Whenever I go away, I rarely have time to draw a local cartoon for the Outlook, so I send them a selection of my syndicated cartoons to choose from. Those are the same ones I send to my other papers each day.

I had already done that last week when my former editor sent me a text asking if I had heard that Carol Picard had passed away. I knew she had been in poor health, but it was still very sad news. For her family, of course, but also for anyone in the valley who knew her, and that was a great many people.

Carol had a profound impact on this community. Rather than try to sum it up myself and risk falling short, I’ll refer you to the piece in this week’s Outlook.

Running a syndicated cartoon this week would have felt wrong. I was grateful to find out before I left, so I could draw something more fitting.

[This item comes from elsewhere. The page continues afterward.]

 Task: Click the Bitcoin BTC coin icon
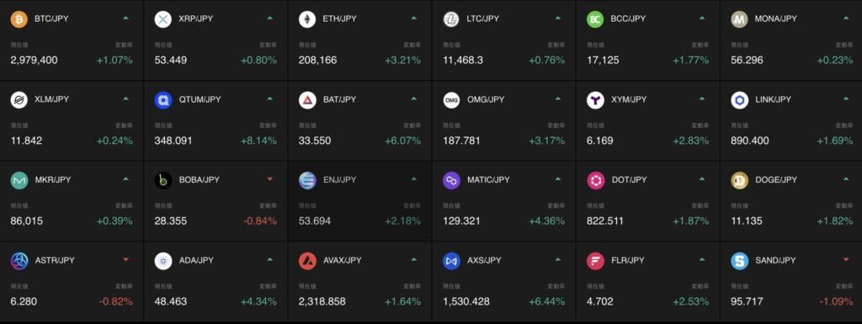[x=19, y=19]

It is no exaggeration to say that I might not have had an art career if not for Carol Picard.

In the summer of 2001, Shonna and I moved from Banff to Canmore. My three years of drawing cartoons for the Banff Crag & Canyon were ending, and things there were not working out. Around the same time, though I had not yet met her, Carol and two friends were launching a new paper to serve the whole valley, competing with the established newspapers in Banff and Canmore. Many people thought they were crazy and told them so.

A journalist from the Banff paper, who was joining them, told me about it and said they might need a cartoonist. I reached out to Carol. She knew my work and told me she would love to have me on board. The timing was perfect, and I said yes.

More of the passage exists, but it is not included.